One of the items on the list of matches was Leila Baird Seaver.  I knew I had her in my database, but I had only a birth year and birth state for her, from census records.  Her husband was William D. Seaver.

I clicked on the link for her name and saw the record summary:

As you can see, the indexed information for this database include the:

*  Name
*  Event type
*  Event date
*  Event place
*  Gender
*  Age
*  Birth year (estimated)
*  Father's name
*  Mother's name
*  Spouse's name (not shown above)
*  Certificate number
*  Page number
*  Digital folder number
*  Image number

Clicking on the link for "View the document" (you need to be signed into FamilySearch  for this collection), I saw the digitized death certificate image:

There are many more bits of information on this death certificate, including:

*  Name of deceased
*  Date of death
*  Place of death
*  Length of stay (in this place)
*  Usual residence
*  Sex
*  Color or race
*  Marital status
*  Date of birth
*  Age
*  Usual occupation
*  Birthplace
*  Father's name
*  Mother's maiden name
*  Ever in U.S. Armed Forces?
*  Social Security number
*  Informant
*  Medical information
*  Burial/cremation information

I can Print or download the certificate if I choose to, or Save it to my computer.

For Leila Baird Seaver,  this certificate told me her death date, death place, residence location, birth date, her birth place, that she was widowed in 1955, her parents names, etc.

I went through all 38 matches on the list.  The death date and death place were the items of most interest, but I was able to add several birth dates and birth places to my database.  For some matches with a parent or spouse matched, I was able to use the information in the certificate to identify other family members using other resources.  In some cases, a mother's maiden name was added to my database.

Of course, only the death information is primary information, and the birth information, the parent's names, etc. are secondary information.  However, that doesn't mean they are wrong.  I found that almost all of the birth dates were accurate, based on New Hampshire birth record cards.  Same with parents names.

A source citation?  Here is the FamilySearch source citation provided:

"New Hampshire, Death Certificates, 1938-1959," index and images,  FamilySearch   ( : accessed 15 Sep 2014), 1956 > No 1065-1592 > image 190 of 552; citing New Hampshire Division of Vital Records, Concord.

A source citation crafted by myself in RootsMagic 6 is:

"New Hampshire Death Certificates, 1938-1959," indexed database and digital images, FamilySearch ( : accessed 15 September 2014), 1956 > 1065-1592 > image 190 of 552, Leila Baird Seaver certificate of death No. 56-1232; citing New Hampshire Division of Vital Records, Concord, N.H.

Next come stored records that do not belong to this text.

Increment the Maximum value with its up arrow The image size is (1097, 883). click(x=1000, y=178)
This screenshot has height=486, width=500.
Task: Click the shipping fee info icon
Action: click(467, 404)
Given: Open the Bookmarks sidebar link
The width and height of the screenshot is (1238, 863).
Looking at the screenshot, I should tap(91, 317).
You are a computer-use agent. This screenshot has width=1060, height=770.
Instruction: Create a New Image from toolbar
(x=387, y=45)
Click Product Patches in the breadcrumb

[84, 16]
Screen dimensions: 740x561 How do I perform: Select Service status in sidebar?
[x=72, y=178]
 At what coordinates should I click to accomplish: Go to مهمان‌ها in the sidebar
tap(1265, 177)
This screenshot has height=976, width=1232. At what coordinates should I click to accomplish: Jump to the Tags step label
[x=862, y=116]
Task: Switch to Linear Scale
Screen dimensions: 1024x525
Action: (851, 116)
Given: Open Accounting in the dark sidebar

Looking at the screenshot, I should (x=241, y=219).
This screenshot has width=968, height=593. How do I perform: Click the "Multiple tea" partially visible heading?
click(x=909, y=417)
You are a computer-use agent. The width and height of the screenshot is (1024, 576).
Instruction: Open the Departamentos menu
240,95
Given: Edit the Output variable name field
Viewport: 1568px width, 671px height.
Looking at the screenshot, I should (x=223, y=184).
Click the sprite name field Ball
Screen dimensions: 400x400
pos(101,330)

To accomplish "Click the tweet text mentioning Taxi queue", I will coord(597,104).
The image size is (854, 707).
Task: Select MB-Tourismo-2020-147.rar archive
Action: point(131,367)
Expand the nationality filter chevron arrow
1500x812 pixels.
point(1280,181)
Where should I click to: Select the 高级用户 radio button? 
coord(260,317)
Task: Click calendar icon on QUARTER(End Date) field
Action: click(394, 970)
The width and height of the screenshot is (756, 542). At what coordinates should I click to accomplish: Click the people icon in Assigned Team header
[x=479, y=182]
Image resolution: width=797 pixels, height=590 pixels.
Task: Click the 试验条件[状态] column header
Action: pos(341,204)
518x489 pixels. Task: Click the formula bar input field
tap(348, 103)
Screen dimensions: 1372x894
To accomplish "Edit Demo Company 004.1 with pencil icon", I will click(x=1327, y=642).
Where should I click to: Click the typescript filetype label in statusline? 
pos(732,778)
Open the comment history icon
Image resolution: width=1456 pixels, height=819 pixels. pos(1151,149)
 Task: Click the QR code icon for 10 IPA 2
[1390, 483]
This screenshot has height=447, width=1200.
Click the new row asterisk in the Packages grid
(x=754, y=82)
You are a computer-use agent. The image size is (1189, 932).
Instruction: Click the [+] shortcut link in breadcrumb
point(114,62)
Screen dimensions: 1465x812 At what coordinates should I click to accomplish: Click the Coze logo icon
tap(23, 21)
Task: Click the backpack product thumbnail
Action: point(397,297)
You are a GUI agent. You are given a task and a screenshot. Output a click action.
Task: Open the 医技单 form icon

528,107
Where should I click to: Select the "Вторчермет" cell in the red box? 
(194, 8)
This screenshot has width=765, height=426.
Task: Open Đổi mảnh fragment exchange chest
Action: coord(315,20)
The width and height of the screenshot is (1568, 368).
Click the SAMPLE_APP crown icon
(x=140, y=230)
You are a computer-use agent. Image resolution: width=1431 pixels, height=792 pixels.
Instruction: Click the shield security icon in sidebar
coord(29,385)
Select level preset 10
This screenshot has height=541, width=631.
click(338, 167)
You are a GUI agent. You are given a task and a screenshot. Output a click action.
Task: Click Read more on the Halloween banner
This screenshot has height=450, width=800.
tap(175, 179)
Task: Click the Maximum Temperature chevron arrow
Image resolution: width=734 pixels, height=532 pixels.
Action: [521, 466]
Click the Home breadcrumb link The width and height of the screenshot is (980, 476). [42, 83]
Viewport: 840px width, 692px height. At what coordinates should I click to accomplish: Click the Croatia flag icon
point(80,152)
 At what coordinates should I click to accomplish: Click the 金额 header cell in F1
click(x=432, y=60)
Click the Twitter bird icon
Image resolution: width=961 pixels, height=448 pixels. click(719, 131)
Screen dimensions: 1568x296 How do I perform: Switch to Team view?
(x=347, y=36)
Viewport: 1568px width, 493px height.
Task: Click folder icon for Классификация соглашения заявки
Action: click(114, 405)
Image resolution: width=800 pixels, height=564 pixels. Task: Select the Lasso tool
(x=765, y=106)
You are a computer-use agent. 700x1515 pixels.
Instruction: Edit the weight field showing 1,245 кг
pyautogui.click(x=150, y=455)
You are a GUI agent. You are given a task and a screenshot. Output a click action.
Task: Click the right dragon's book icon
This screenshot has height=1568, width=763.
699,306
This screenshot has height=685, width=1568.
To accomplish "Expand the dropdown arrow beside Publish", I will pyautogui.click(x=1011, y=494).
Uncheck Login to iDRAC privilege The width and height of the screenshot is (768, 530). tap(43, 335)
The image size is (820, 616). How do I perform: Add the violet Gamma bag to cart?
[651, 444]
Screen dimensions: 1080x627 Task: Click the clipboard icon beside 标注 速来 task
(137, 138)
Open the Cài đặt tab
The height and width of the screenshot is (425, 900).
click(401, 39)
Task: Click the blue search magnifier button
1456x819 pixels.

I was able to add this source citation to the person's name (or alternate name in the case of a spouse like Leila), her birth date and place, her death date and place, her parent's names.  I could have added a residence and an occupation, and a cause of death also.

I try to do this with every collection on FamilySearch that may have information about Seaver, Carringer, Vaux, Auble, McKnew and other family surnames.  At a minimum, they add information I don't have, and at best they add new persons, relationships and content for my extended families.

The URL for this post is:

Copyright (c) 2014, Randall J. Seaver

1 comment:

SearchShack said...

Great explanation!

I use the Export Results Feature in Family Search and download the file into an Excel spreadsheet, delete the top three lines leaving headers for my file, name it "Shackfords in New Hampshire Death Certificates, 1938-1959 pulled 9/16/2014". I can then work the searches by clicking on the URLs on the far right column of the spreadsheet. That brings up the person match which I can review to see if the source is already matched or analyze the information to see if it needs to be matched, match the information and then add the source to my RootsMagic file. I then color that line in the excel file green. This way if my project of reviewing the index match gets interrupted, I know where to start up the project later.

Also if the person is not one of the SHACKFORD descendents I research, I mark the line red.